***** Exercise material

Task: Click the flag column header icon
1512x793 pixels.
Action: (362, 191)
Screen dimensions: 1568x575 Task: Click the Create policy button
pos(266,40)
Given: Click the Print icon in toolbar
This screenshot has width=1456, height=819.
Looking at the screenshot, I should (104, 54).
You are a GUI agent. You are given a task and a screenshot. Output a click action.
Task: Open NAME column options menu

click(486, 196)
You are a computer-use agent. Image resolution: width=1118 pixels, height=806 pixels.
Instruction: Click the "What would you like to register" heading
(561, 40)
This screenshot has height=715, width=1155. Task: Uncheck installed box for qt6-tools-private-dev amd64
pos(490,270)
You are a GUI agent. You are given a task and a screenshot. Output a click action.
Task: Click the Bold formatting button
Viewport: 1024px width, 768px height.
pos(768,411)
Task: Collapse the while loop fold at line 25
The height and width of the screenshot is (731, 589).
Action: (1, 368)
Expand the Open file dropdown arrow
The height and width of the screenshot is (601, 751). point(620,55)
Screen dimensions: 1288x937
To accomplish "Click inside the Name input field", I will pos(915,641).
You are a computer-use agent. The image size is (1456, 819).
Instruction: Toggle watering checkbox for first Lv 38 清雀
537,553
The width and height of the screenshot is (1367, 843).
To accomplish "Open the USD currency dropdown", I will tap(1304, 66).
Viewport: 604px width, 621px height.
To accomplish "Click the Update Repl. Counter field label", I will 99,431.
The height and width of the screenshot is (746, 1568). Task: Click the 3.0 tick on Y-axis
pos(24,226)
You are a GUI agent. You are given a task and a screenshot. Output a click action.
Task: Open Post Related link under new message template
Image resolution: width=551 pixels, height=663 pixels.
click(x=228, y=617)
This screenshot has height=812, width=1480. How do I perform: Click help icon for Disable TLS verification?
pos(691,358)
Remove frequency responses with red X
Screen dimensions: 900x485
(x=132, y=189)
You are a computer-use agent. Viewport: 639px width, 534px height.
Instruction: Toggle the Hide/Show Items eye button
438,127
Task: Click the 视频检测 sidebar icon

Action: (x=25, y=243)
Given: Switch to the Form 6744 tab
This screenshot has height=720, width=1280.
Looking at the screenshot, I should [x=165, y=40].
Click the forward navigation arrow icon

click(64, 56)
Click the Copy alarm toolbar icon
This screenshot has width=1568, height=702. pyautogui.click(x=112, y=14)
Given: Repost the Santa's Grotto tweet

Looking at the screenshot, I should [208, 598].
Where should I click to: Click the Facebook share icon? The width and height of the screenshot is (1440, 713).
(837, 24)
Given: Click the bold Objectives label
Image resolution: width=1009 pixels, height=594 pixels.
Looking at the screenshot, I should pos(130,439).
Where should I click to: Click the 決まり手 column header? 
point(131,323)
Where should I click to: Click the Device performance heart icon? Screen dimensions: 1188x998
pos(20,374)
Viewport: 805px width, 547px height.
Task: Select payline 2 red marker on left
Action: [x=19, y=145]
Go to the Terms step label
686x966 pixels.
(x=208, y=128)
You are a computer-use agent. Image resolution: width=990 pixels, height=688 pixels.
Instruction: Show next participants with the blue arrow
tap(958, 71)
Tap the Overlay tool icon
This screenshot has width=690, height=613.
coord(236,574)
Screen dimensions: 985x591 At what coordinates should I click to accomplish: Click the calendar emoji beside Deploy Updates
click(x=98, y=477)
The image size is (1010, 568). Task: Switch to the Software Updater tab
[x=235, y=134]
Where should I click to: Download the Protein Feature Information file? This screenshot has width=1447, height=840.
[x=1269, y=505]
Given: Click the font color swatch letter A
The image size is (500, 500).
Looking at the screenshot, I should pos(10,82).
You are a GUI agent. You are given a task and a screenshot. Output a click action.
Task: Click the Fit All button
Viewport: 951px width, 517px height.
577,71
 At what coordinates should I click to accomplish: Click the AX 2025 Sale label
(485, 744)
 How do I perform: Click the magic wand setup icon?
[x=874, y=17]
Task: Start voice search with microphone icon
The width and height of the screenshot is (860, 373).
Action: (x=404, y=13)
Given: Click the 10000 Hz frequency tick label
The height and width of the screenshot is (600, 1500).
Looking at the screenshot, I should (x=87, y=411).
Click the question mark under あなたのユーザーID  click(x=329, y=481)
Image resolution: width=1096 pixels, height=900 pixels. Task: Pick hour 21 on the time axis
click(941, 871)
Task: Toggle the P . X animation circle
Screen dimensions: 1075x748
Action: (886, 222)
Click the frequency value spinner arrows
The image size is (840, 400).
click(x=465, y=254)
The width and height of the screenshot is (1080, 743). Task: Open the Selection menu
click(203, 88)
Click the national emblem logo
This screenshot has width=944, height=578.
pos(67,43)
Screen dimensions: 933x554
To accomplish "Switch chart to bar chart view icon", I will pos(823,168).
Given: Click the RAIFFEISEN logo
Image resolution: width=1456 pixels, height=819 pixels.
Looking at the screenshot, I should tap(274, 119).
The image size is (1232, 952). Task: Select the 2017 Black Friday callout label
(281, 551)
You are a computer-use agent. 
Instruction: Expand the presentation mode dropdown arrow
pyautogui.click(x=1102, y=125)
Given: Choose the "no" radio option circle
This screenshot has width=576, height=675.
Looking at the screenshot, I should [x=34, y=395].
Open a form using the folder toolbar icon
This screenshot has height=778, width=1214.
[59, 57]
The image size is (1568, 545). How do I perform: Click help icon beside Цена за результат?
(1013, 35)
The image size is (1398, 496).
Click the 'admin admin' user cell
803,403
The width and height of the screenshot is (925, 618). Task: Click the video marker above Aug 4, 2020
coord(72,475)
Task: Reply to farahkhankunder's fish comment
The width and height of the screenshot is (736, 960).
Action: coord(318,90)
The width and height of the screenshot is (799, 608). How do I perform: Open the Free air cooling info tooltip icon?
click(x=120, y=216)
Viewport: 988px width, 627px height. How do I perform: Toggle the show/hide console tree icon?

**********

• Task goal: Write out the records shown above, exactly as they appear.

• Solution below:
Task: Click the flag column header icon
1512x793 pixels.
Action: (362, 191)
Screen dimensions: 1568x575 Task: Click the Create policy button
pos(266,40)
Given: Click the Print icon in toolbar
This screenshot has width=1456, height=819.
Looking at the screenshot, I should (104, 54).
You are a GUI agent. You are given a task and a screenshot. Output a click action.
Task: Open NAME column options menu

click(486, 196)
You are a computer-use agent. Image resolution: width=1118 pixels, height=806 pixels.
Instruction: Click the "What would you like to register" heading
(561, 40)
This screenshot has height=715, width=1155. Task: Uncheck installed box for qt6-tools-private-dev amd64
pos(490,270)
You are a GUI agent. You are given a task and a screenshot. Output a click action.
Task: Click the Bold formatting button
Viewport: 1024px width, 768px height.
pos(768,411)
Task: Collapse the while loop fold at line 25
The height and width of the screenshot is (731, 589).
Action: (1, 368)
Expand the Open file dropdown arrow
The height and width of the screenshot is (601, 751). point(620,55)
Screen dimensions: 1288x937
To accomplish "Click inside the Name input field", I will pos(915,641).
You are a computer-use agent. The image size is (1456, 819).
Instruction: Toggle watering checkbox for first Lv 38 清雀
537,553
The width and height of the screenshot is (1367, 843).
To accomplish "Open the USD currency dropdown", I will tap(1304, 66).
Viewport: 604px width, 621px height.
To accomplish "Click the Update Repl. Counter field label", I will 99,431.
The height and width of the screenshot is (746, 1568). Task: Click the 3.0 tick on Y-axis
pos(24,226)
You are a GUI agent. You are given a task and a screenshot. Output a click action.
Task: Open Post Related link under new message template
Image resolution: width=551 pixels, height=663 pixels.
click(x=228, y=617)
This screenshot has height=812, width=1480. How do I perform: Click help icon for Disable TLS verification?
pos(691,358)
Remove frequency responses with red X
Screen dimensions: 900x485
(x=132, y=189)
You are a computer-use agent. Viewport: 639px width, 534px height.
Instruction: Toggle the Hide/Show Items eye button
438,127
Task: Click the 视频检测 sidebar icon

Action: (x=25, y=243)
Given: Switch to the Form 6744 tab
This screenshot has height=720, width=1280.
Looking at the screenshot, I should [x=165, y=40].
Click the forward navigation arrow icon

click(64, 56)
Click the Copy alarm toolbar icon
This screenshot has width=1568, height=702. pyautogui.click(x=112, y=14)
Given: Repost the Santa's Grotto tweet

Looking at the screenshot, I should [208, 598].
Where should I click to: Click the Facebook share icon? The width and height of the screenshot is (1440, 713).
(837, 24)
Given: Click the bold Objectives label
Image resolution: width=1009 pixels, height=594 pixels.
Looking at the screenshot, I should pos(130,439).
Where should I click to: Click the 決まり手 column header? 
point(131,323)
Where should I click to: Click the Device performance heart icon? Screen dimensions: 1188x998
pos(20,374)
Viewport: 805px width, 547px height.
Task: Select payline 2 red marker on left
Action: [x=19, y=145]
Go to the Terms step label
686x966 pixels.
(x=208, y=128)
You are a computer-use agent. Image resolution: width=990 pixels, height=688 pixels.
Instruction: Show next participants with the blue arrow
tap(958, 71)
Tap the Overlay tool icon
This screenshot has width=690, height=613.
coord(236,574)
Screen dimensions: 985x591 At what coordinates should I click to accomplish: Click the calendar emoji beside Deploy Updates
click(x=98, y=477)
The image size is (1010, 568). Task: Switch to the Software Updater tab
[x=235, y=134]
Where should I click to: Download the Protein Feature Information file? This screenshot has width=1447, height=840.
[x=1269, y=505]
Given: Click the font color swatch letter A
The image size is (500, 500).
Looking at the screenshot, I should pos(10,82).
You are a GUI agent. You are given a task and a screenshot. Output a click action.
Task: Click the Fit All button
Viewport: 951px width, 517px height.
577,71
 At what coordinates should I click to accomplish: Click the AX 2025 Sale label
(485, 744)
 How do I perform: Click the magic wand setup icon?
[x=874, y=17]
Task: Start voice search with microphone icon
The width and height of the screenshot is (860, 373).
Action: (x=404, y=13)
Given: Click the 10000 Hz frequency tick label
The height and width of the screenshot is (600, 1500).
Looking at the screenshot, I should (x=87, y=411).
Click the question mark under あなたのユーザーID  click(x=329, y=481)
Image resolution: width=1096 pixels, height=900 pixels. Task: Pick hour 21 on the time axis
click(941, 871)
Task: Toggle the P . X animation circle
Screen dimensions: 1075x748
Action: (886, 222)
Click the frequency value spinner arrows
The image size is (840, 400).
click(x=465, y=254)
The width and height of the screenshot is (1080, 743). Task: Open the Selection menu
click(203, 88)
Click the national emblem logo
This screenshot has width=944, height=578.
pos(67,43)
Screen dimensions: 933x554
To accomplish "Switch chart to bar chart view icon", I will pos(823,168).
Given: Click the RAIFFEISEN logo
Image resolution: width=1456 pixels, height=819 pixels.
Looking at the screenshot, I should tap(274, 119).
The image size is (1232, 952). Task: Select the 2017 Black Friday callout label
(281, 551)
You are a computer-use agent. 
Instruction: Expand the presentation mode dropdown arrow
pyautogui.click(x=1102, y=125)
Given: Choose the "no" radio option circle
This screenshot has width=576, height=675.
Looking at the screenshot, I should [x=34, y=395].
Open a form using the folder toolbar icon
This screenshot has height=778, width=1214.
[59, 57]
The image size is (1568, 545). How do I perform: Click help icon beside Цена за результат?
(1013, 35)
The image size is (1398, 496).
Click the 'admin admin' user cell
803,403
The width and height of the screenshot is (925, 618). Task: Click the video marker above Aug 4, 2020
coord(72,475)
Task: Reply to farahkhankunder's fish comment
The width and height of the screenshot is (736, 960).
Action: coord(318,90)
The width and height of the screenshot is (799, 608). How do I perform: Open the Free air cooling info tooltip icon?
click(x=120, y=216)
Viewport: 988px width, 627px height. How do I perform: Toggle the show/hide console tree icon?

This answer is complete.